I work for a visual effects house We run Renderman in our renderfarm and use our Linux workstations for rendering after hours as well. In the near future we’re deploying game engines, Unreal and Unity, so we’re going to be required to have a cluster of Windows workstations. At the moment I’m considering Windows VM’s on Linux hosts using GPU passthrough. Have any of you had success with such a deployment in a production environment?
I mean while you could probably do that how valuable is having these servers available? How much down time can you tolerate?
How big is your IT team? Is the person responsible for this have the time to switch to fixing any issues this could create full time? I am not suggesting you would have issues, its just more that you have to plan for that and since there is not support contract you are on your own if something major comes up.
We need to run the servers in the farm 24/7. The Unreal/Unity stations are the only boxes I’m considering the passthrough schema for. I’m figuring they will eventually account for 20% - 25% of my workstation inventory by summer 2021. Our stock is pretty dated and we’re refreshing the renderfarm as well. I’ve been instructed to leverage every available proc hour for rendering but going mixed mode with Renderman in an environment like ours would be a nightmare so I want to keep my workstations as native Linux boxes where possible. We have a roadmap meeting scheduled Tuesday morning with Supermicro to lock down an action plan and timeline.

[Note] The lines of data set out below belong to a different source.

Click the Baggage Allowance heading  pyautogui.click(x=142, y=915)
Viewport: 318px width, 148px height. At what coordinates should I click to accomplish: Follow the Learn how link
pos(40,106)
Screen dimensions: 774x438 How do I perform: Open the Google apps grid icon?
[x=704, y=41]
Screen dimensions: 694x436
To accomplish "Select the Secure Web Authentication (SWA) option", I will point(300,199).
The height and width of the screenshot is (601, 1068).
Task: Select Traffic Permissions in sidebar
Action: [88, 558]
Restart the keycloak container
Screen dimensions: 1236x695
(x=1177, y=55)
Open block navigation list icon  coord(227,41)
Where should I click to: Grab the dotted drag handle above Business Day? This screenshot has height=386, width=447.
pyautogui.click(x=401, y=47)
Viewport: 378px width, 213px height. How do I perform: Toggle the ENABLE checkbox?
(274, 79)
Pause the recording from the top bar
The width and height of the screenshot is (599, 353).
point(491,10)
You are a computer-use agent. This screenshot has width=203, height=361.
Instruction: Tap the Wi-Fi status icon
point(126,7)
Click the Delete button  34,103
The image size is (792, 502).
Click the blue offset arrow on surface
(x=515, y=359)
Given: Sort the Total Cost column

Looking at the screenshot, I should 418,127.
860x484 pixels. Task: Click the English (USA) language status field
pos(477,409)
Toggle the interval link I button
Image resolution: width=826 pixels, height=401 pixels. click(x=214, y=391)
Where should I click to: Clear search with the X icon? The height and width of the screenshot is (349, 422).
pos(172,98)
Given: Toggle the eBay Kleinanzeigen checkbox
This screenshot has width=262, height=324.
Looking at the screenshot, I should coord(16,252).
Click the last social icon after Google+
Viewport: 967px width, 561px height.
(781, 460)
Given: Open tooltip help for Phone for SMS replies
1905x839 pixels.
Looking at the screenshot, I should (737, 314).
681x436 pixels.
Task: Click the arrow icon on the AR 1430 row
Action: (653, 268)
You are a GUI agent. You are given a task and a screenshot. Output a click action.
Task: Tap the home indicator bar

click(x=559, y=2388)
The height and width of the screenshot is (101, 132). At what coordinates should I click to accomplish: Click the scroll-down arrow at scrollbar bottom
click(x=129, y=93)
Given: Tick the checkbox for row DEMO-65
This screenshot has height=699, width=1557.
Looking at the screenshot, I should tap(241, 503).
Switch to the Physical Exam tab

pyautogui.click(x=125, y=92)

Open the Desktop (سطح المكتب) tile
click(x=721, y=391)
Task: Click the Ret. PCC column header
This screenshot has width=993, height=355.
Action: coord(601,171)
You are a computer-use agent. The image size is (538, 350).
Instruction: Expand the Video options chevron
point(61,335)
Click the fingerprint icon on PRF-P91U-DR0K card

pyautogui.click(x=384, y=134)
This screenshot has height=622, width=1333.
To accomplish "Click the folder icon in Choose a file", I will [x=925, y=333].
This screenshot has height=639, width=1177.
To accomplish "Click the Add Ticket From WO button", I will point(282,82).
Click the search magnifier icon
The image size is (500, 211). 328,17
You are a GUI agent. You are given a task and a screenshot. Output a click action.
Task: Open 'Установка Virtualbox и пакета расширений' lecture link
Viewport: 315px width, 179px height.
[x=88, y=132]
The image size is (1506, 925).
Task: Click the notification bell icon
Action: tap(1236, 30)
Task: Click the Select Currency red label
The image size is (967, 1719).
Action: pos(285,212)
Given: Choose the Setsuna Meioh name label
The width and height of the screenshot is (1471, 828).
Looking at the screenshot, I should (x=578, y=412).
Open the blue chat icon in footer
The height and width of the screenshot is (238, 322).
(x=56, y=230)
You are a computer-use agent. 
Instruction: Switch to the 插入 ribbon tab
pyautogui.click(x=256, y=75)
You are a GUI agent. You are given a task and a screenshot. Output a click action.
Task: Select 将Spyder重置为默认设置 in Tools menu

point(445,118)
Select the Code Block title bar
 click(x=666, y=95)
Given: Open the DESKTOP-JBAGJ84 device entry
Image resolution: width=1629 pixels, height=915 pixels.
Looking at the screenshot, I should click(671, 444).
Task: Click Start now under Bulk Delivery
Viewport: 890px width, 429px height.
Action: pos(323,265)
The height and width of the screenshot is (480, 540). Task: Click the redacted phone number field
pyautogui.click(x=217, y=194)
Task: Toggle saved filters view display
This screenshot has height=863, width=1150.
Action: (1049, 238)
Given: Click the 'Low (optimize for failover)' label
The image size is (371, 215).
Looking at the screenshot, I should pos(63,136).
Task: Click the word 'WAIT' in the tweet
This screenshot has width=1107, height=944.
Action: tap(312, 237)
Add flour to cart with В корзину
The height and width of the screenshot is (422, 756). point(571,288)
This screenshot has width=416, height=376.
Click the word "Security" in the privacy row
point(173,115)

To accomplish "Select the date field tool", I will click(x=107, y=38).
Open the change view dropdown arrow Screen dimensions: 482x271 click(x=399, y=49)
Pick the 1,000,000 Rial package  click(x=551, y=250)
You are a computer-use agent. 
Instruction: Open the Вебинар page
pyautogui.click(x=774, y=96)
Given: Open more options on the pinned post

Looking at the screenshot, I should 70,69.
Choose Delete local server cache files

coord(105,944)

I would probably be a bit concerned putting it on boxes that need to have near 100% up time. If its just a VM on an end workstation that is used on the local box that can have some downtime if you need to reboot to fix some pass through issues then you might be able to get away with it. I would probably suggest running a small pilot program to see how it goes if that is a possibility. Have you done any GPU pass through before? Are all the machines that are going to do it running same OS with the same Hardware?
I’m new to GPU passthrough but I have until May/June to start deploying. There’s sufficient time for the learning curve. I’m just trying to come up with a solution that maximizes our resources. This could allow us to leverage a substantial chunk of our stock for off-hours revenue so there’s a significant fiscal impact.
The hardware will be standardized. We’re meeting with vendors over the remainder of the month and will have a standardized hardware profile.j
Sounds like it could work well especially when working with vendors for hardware. Start messing around with it, get your feet wet if you have some spare hardware to mess around with. I dont see any reason you can make it happen, there are plenty of people here that have a lot of experience with doing these types of things (probably not tons in a full blown production environment, but I would guess there are some still) If you run into any issues or need some reading material dig around on the forum. GL
Thank you. I’ll talk about test machines tomorrow during the Supermicro meeting to go along with the eval server. There’s to much value to be had on this not to at least vet the concept a bit.